Civil distinction awarded in Galicia, Spain

The Castelao Medal (Galician: Medalla Castelao), established in 1984, is one of the highest civil distinctions awarded in Galicia, surpassed only by the Medalla de Galicia. The award is presented by the Xunta de Galicia to honour the people and institutions that have created exceptional works in the arts, culture, literature, science, or in any other field that is worthy of distinction. The award can be bestowed upon Galicians whether they reside in Galicia or abroad. The medal was created and named in honour of writer and politician Alfonso Daniel Rodríguez Castelao.

== History ==
The award was conceived in 1984 and is presented annually on 28 June. The date coincides with the return of the remains of writer and politician Alfonso Daniel Rodríguez Castelao from Argentina to Galicia in 1984, which were buried in the Panteón de Galegos Ilustres (Panthenon of Distinguished Galicians), in Santiago de Compostela. The Castelao Medals are given to a different number of people each year. It is stipulated that the award cannot be given posthumously.

==Medal description==
The Medal measures 50 by 36 mm.
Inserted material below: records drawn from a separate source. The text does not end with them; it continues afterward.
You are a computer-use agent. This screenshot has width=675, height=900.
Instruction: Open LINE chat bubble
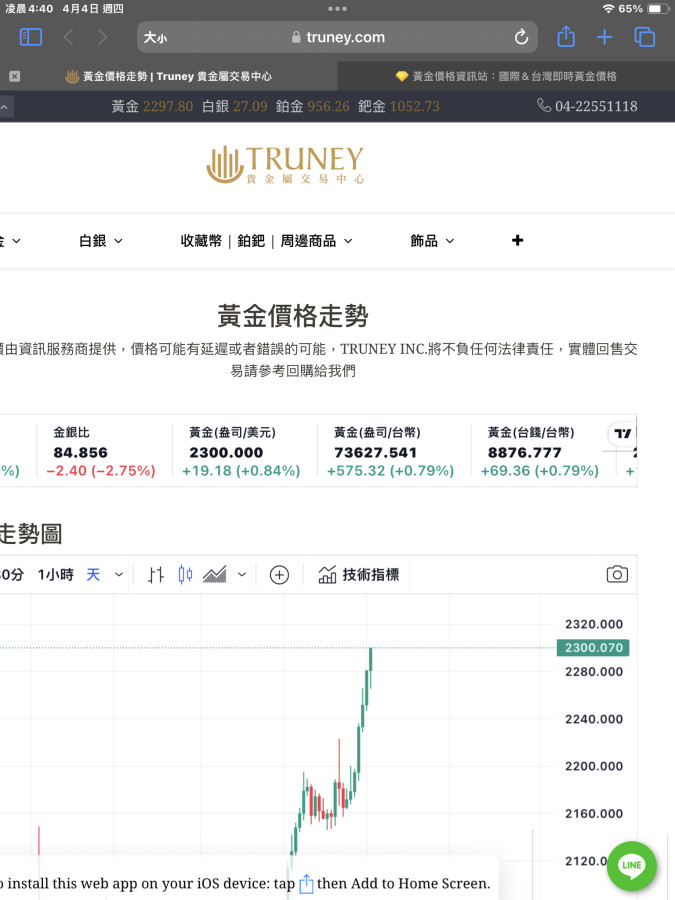click(631, 865)
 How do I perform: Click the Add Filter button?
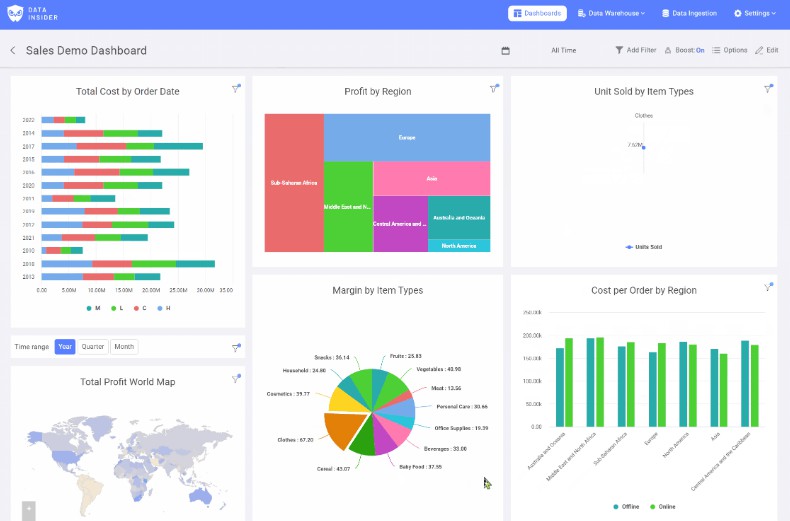pos(635,50)
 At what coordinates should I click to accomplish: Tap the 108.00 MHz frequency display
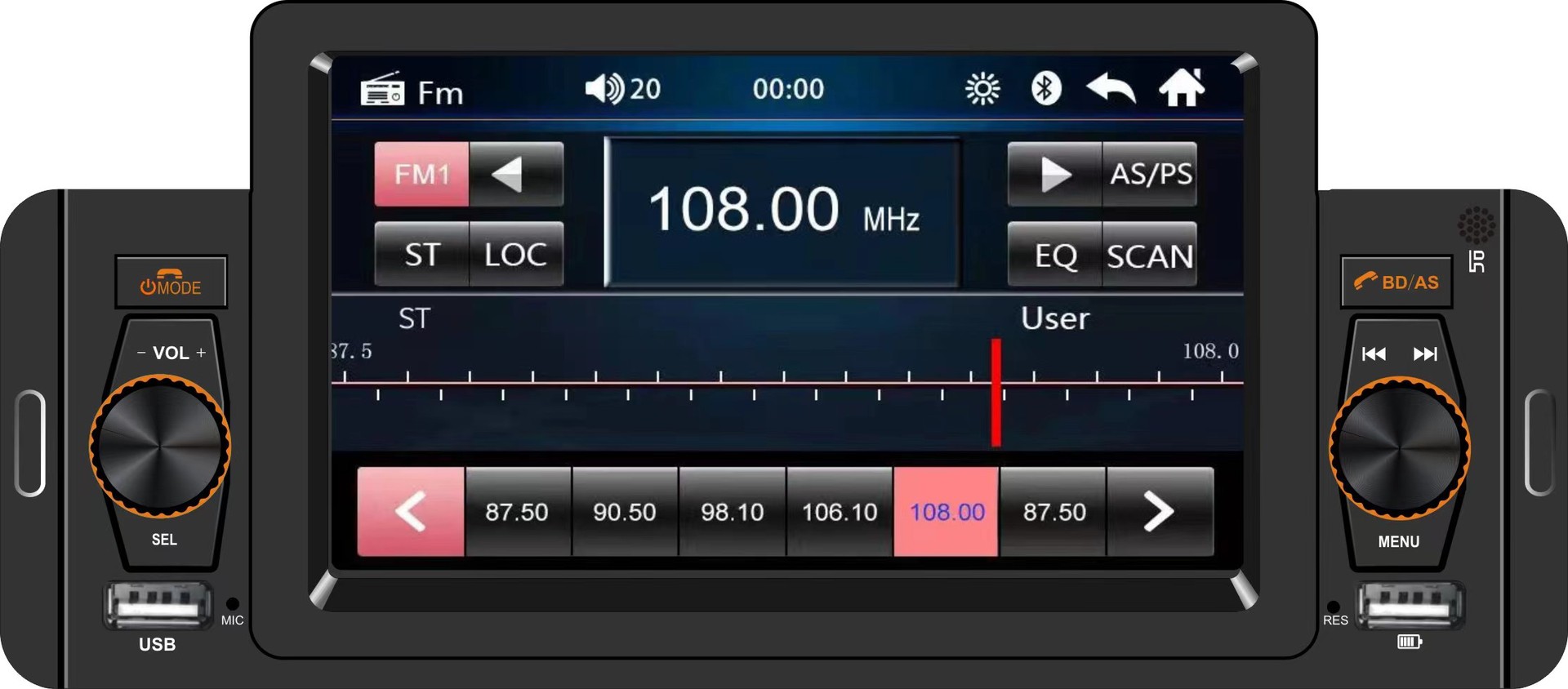(x=782, y=211)
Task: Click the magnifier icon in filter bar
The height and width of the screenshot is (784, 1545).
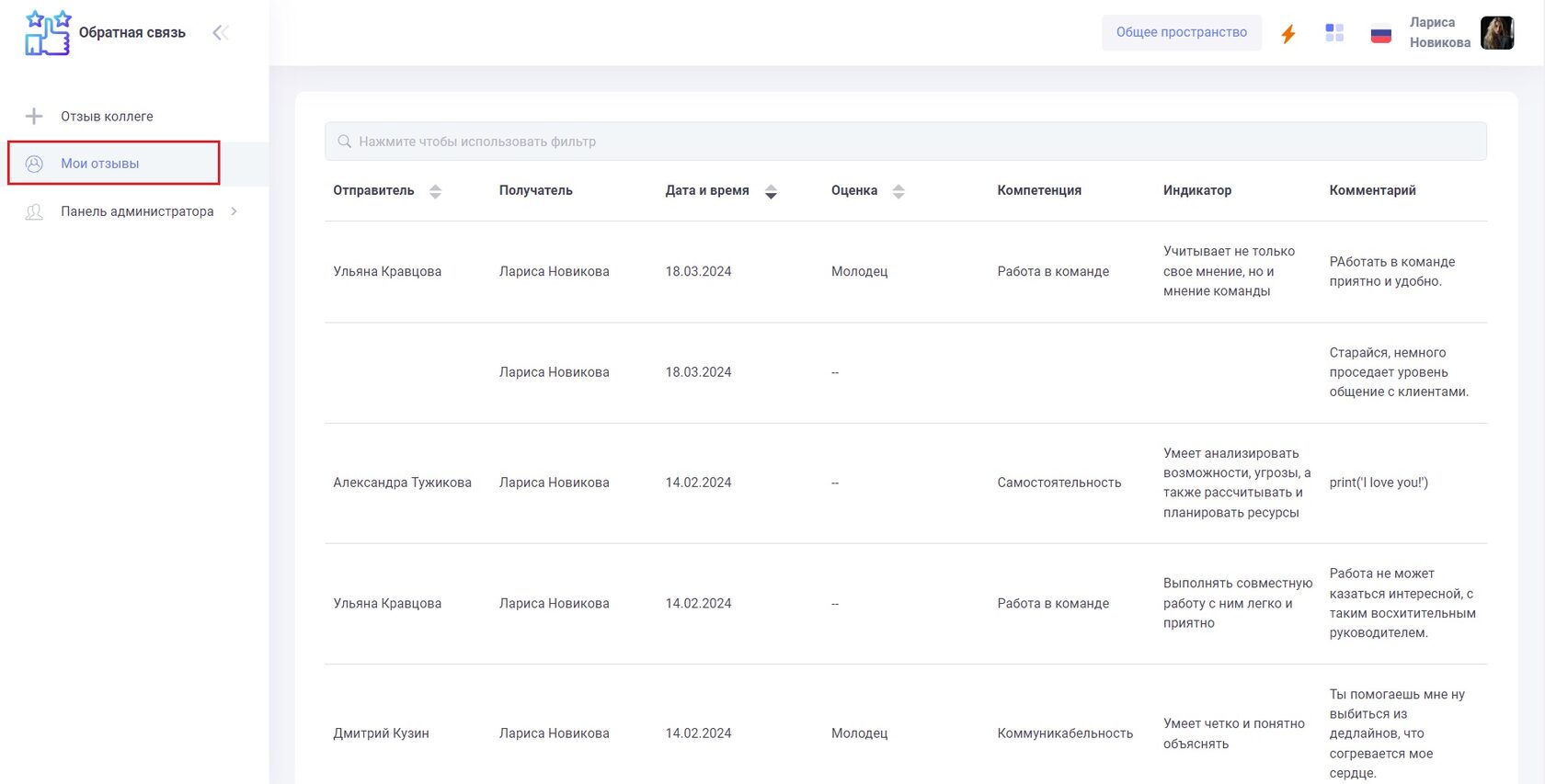Action: coord(345,142)
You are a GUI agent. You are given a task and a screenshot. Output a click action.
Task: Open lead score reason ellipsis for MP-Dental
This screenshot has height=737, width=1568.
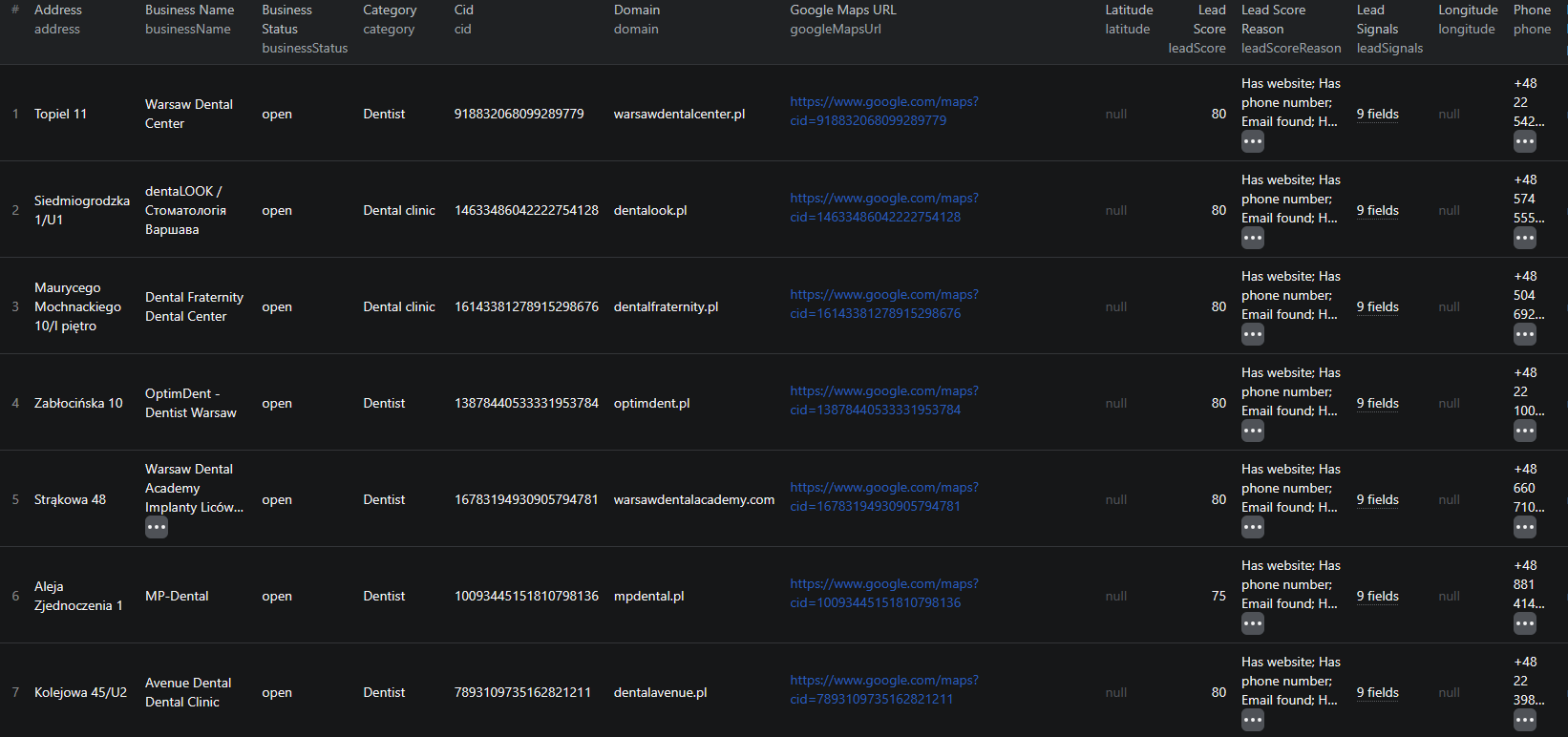[x=1252, y=623]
On the front is a cross designed by Castelao, which is inspired by the monumental stone crucifixes found in Galicia. On a blue background, the motto reads Deus fratresque Gallaeciae (God, Brothers and Galicia). The name of the recipient of the award and the date are inscribed on the back. The medal hangs on entwined chains of white and blue, the national colours of Galicia.

==Recipients==
=== Partial list of laureates ===
====2019 ====
- Benedicta Sánchez, Jeanne Picard, Marisa Crespo, Teresa Portela and the Galician professional collective of netmakers.

====2020 ====
- A Roda, Xosé Manuel Piñeiro, Ana Peleteiro, Pilar Cernuda and Asociación de Amigos do Camiño de Santiago.
====2021 ====
- Santiago Péman, Esther Eiros, Manuel Vila, Xoán Luis Saco Cid and the Centro Superior de Hostelería de Galicia.

====2022 ====
- Javier Sánchez de Dios, Camilo Nogueira Román, Javier Olleros, CD Burela FS and El Eco de A Coruña.

====2023 ====
- Ledicia Costas, Siniestro Total, Lino de Prado, Susana Gacio and Rafael López López.